Certo, resto malvista proprio per l’esplosione liberatoria e trucida che consente ai palermitani di raffigurarsi tali. Se mi togliete di mezzo, dov’è la differenza tra uno che ha avuto i natali sull’Oreto e un equipollente pargolo di Abbiategrasso? Nel regno del ‘si fa, ma non si dice’, io finisco al rogo, perché ‘dico’, dico tutto, dico senza ritegno. Infinite e variopinte sono le possibilità espressive che tempo e luogo mi consentono.

Un palermitano che si rispetti comincia a usarmi da bambino, dopo che la maestra lo ha rimproverato aspramente. Asciugati i lacrimoni, si precipita in bagno, si guarda allo specchio, ride e mi scopre, iniziando un rapporto che lo accompagnerà per tutta la vita.

C’è chi mi ha rivestito di un’aspirazione egalitaria: “Suca a me e al duca”: dove il duca e l’altro soggetto si specchiano identici nella comunanza dell’invettiva. Una sorta di presa della Bastiglia al pane e panelle. Utilizzatissima risulto allo stadio, nel rilancio del portiere avversario, quando l’offesa sfuma nella dolcezza della goliardia.

Ho avuto perfino un’applicazione letteraria. Roberto Alajmo – nel suo bellissimo ‘Repertorio dei pazzi della città di Palermo’ – narra di una curiosa rappresentazione sacra affidata a due attori che erano due spiritacci iconoclasti e irriverenti. E c’ero immancabilmente io. Colui che impersonava Gesù, non ricordando la battuta, sghignazzando, emise un perentorio “Caifa, suuuuca!”. E l’interprete del gran sacerdote, con teatralissimo gesto, rispose: “A mia e a tutto il sinedrio!”. Accorsero i carabinieri.
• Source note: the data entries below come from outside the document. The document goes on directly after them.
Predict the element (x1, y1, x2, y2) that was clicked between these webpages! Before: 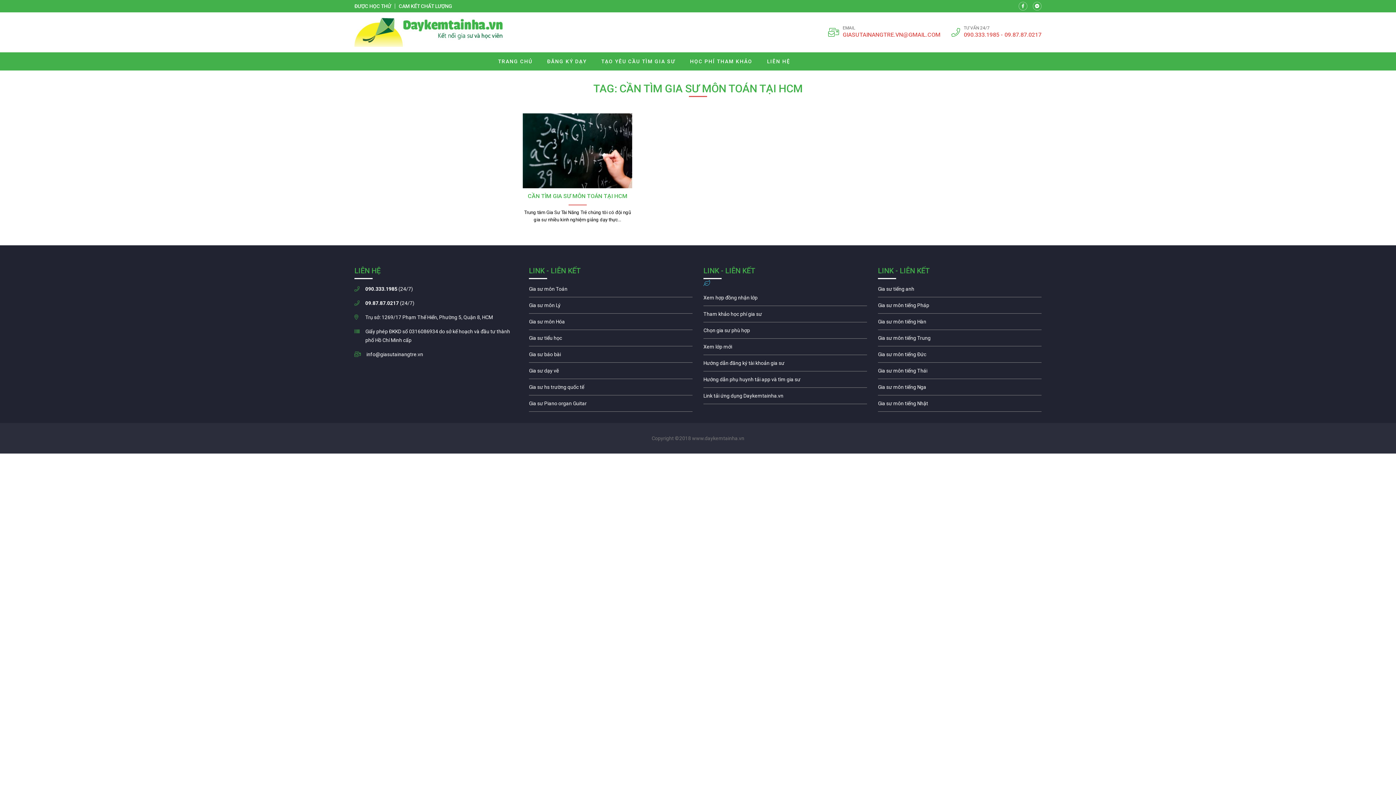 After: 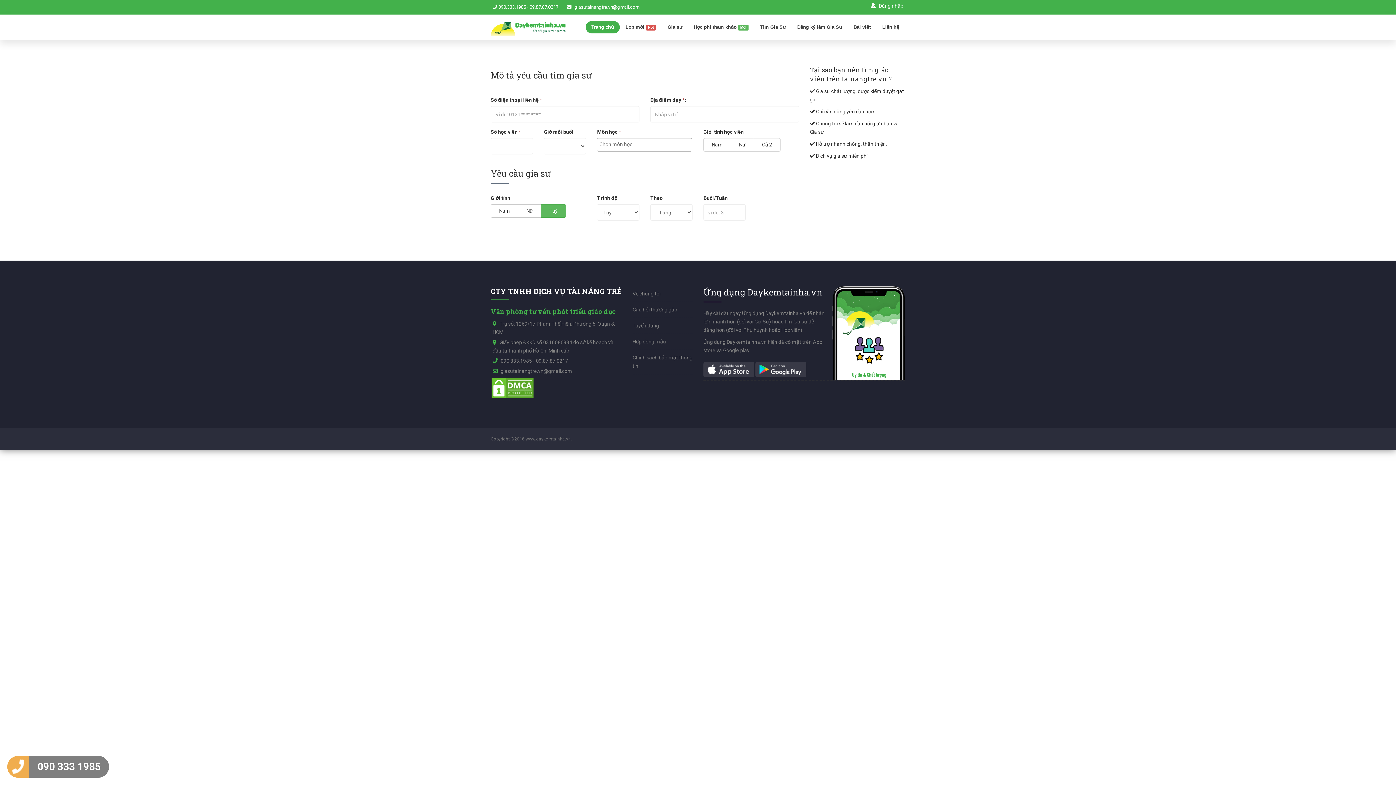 Action: bbox: (682, 52, 760, 70) label: HỌC PHÍ THAM KHẢO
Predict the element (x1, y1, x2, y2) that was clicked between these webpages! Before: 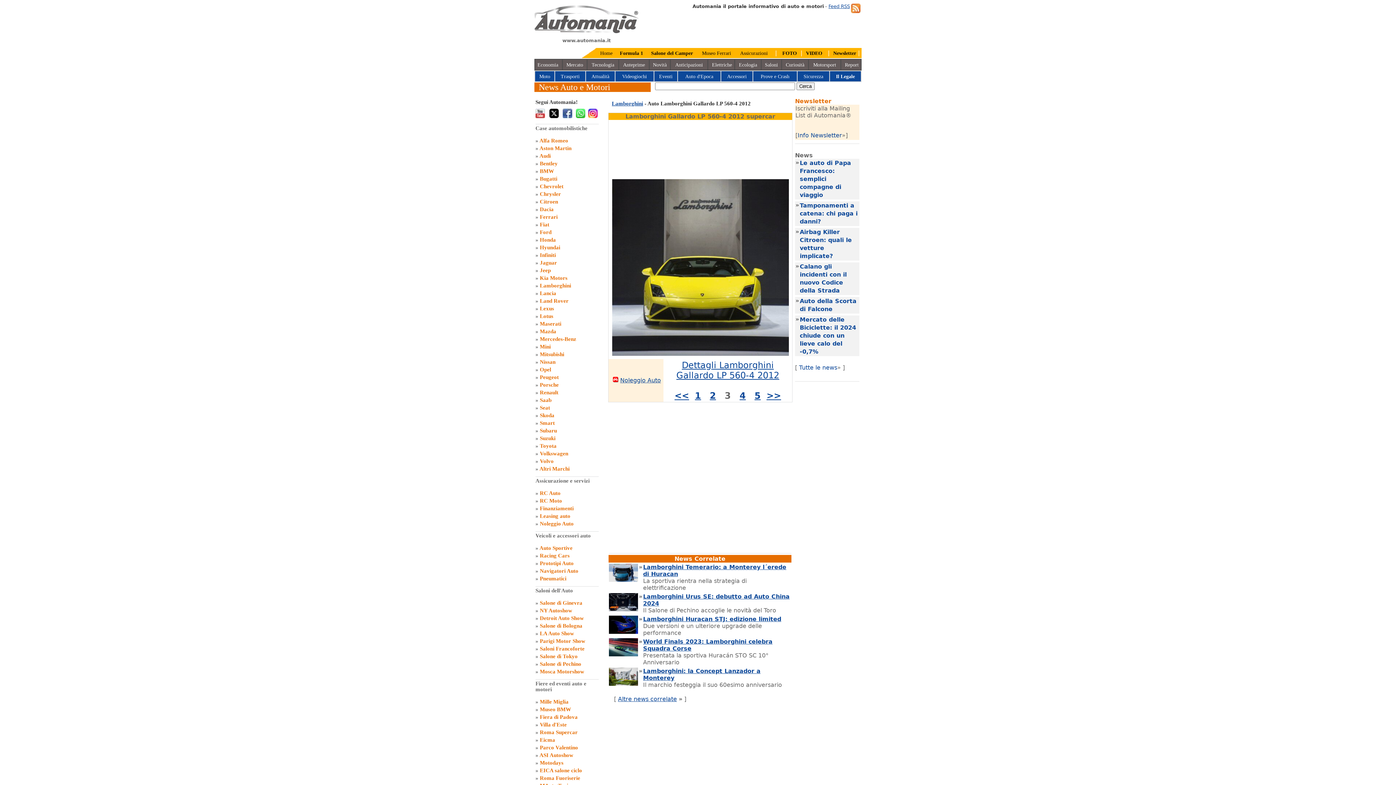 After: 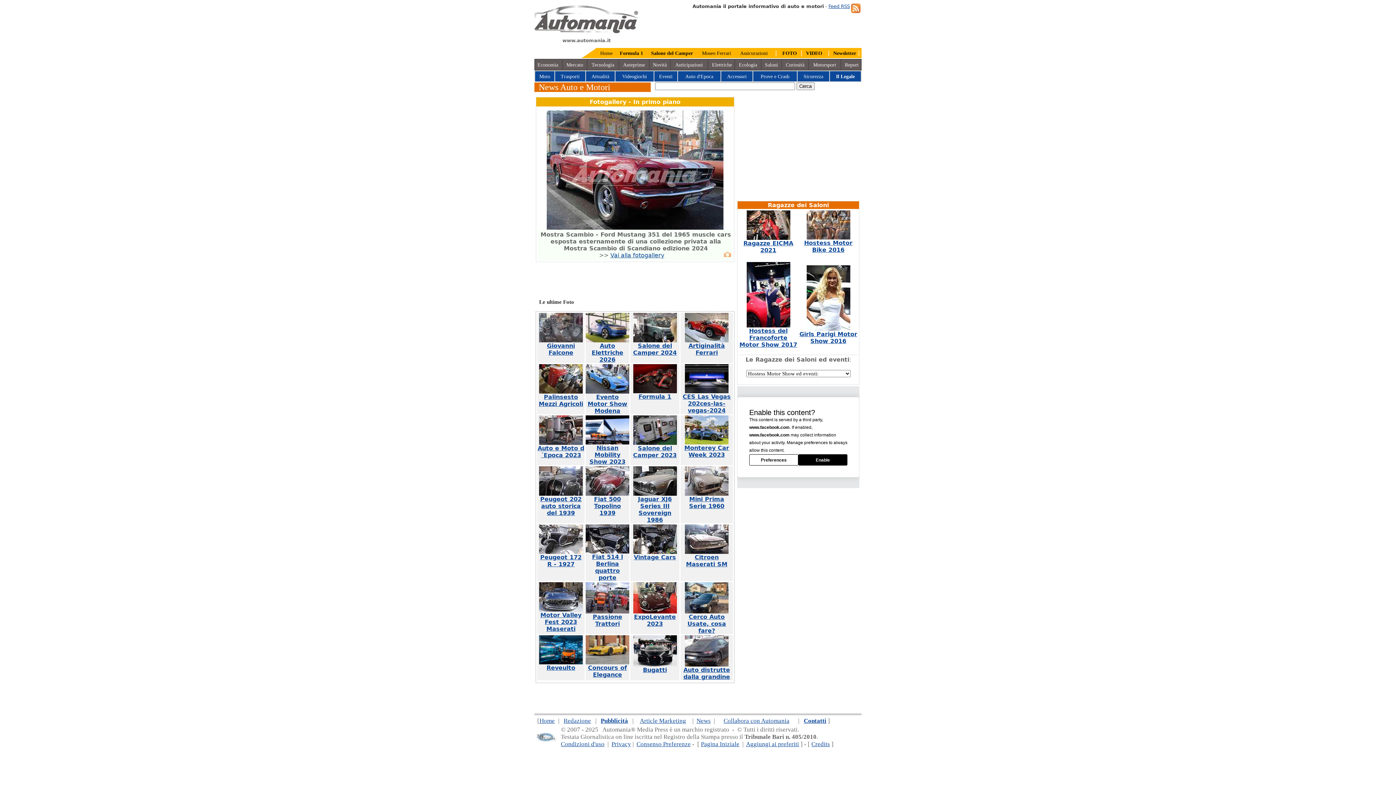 Action: bbox: (782, 50, 797, 56) label: FOTO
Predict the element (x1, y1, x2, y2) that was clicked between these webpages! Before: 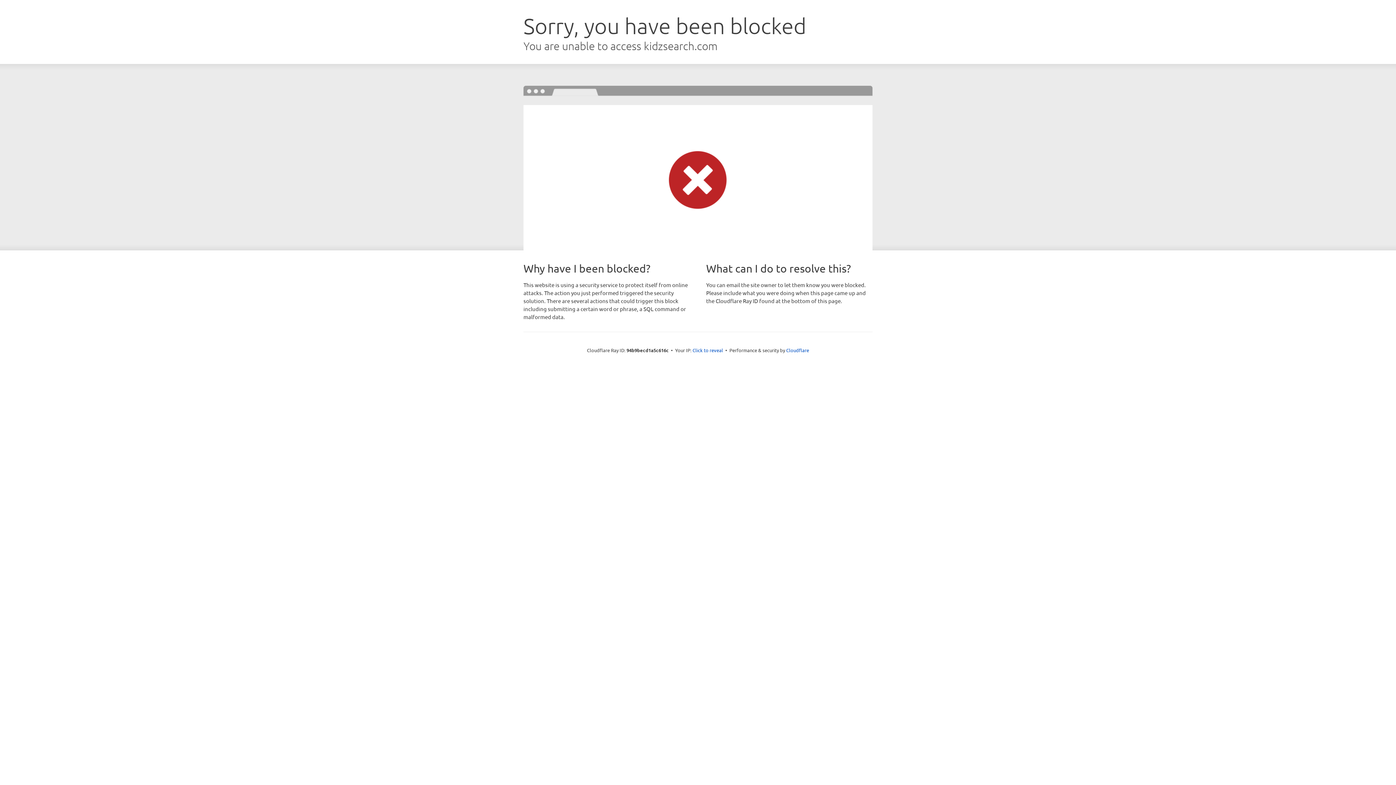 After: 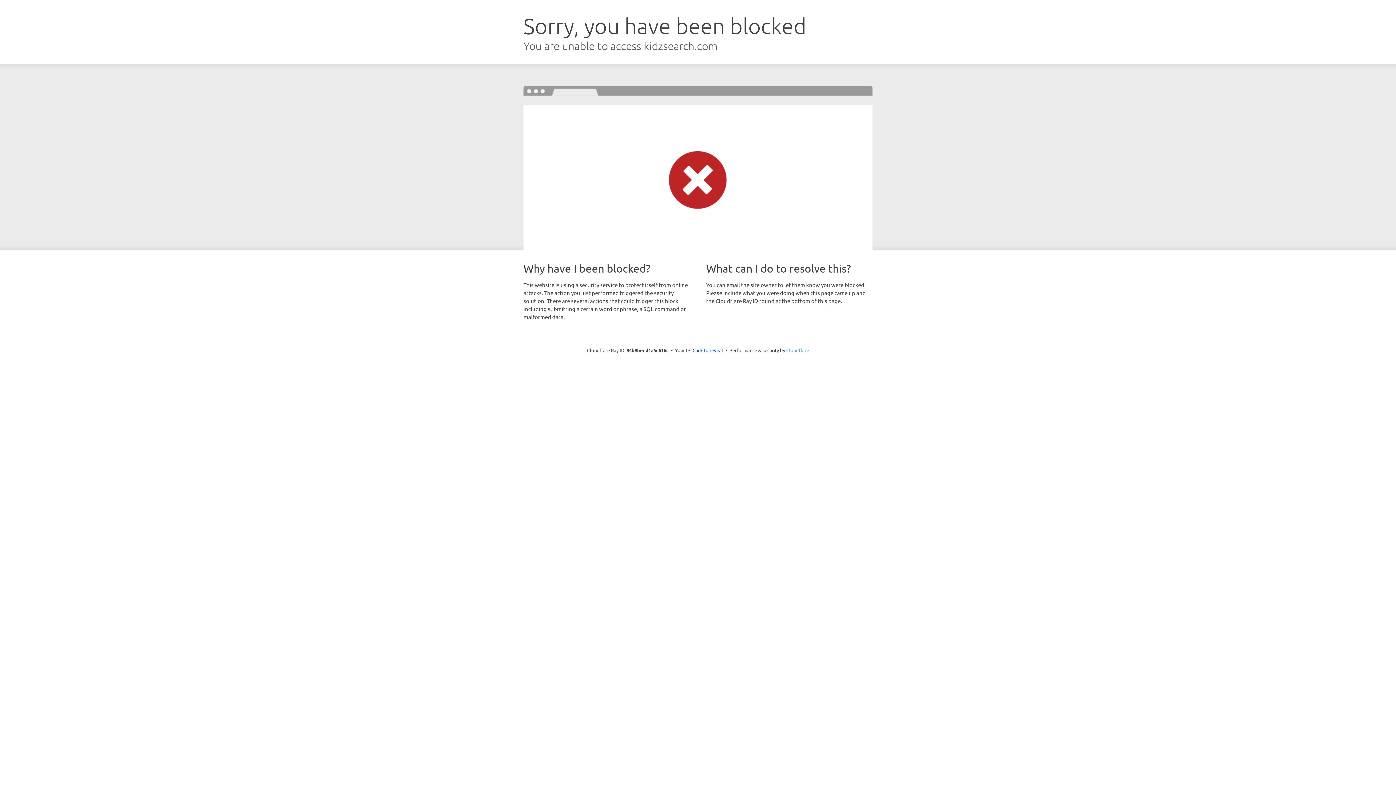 Action: label: Cloudflare bbox: (786, 347, 809, 353)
Io non mi fermo davanti a nessun paramento. Ecco la forza che mi spinge, quel certo senso di ironia e di smitizzazione che mi rende amatissima – sia pure di nascosto – in ogni circostanza, specialmente davanti al potere, davanti a colui o a coloro che si sentono cinti di una missione, di una corona, di un comandamento. Io sono palermitanissima perché mi identifico nel carattere di un popolo che china apparentemente la testa al cospetto del più forte, ma – sotto sotto – prepara la sua rivincita e la sua eresia, con lo sberleffo.

Infatti, perfino gli altri idiomi che qui conobbero una discreta fama mi riconoscono la superiorità. Quando passeggio, vengo sommersa dai complimenti del signor “Figghi i….”, del dottor “Vafanto…” e della signorina “Mavascassaci…”. Ossequiosi mi salutano, sapendo che sono unica, inimitabile, immortale. Loro sono semplici insulti, io garantisco la rivoluzione e la continuazione della specie. Dove c’è un palermitano ci sarà sempre un muro con la scritta 800A e parole di padre e di madre e inviti a infrangersi le appendici cervicali, eccetera eccetera eccetera.

E ci sarò sempre io, quale ultima forma di una umanità che si appella ai muri e alla labbra, prima che ai social. Io, talmente maleducata, sincera e indisponente. E se non vi piace, sucatevi tutti un pruno. Senza offesa, naturalmente.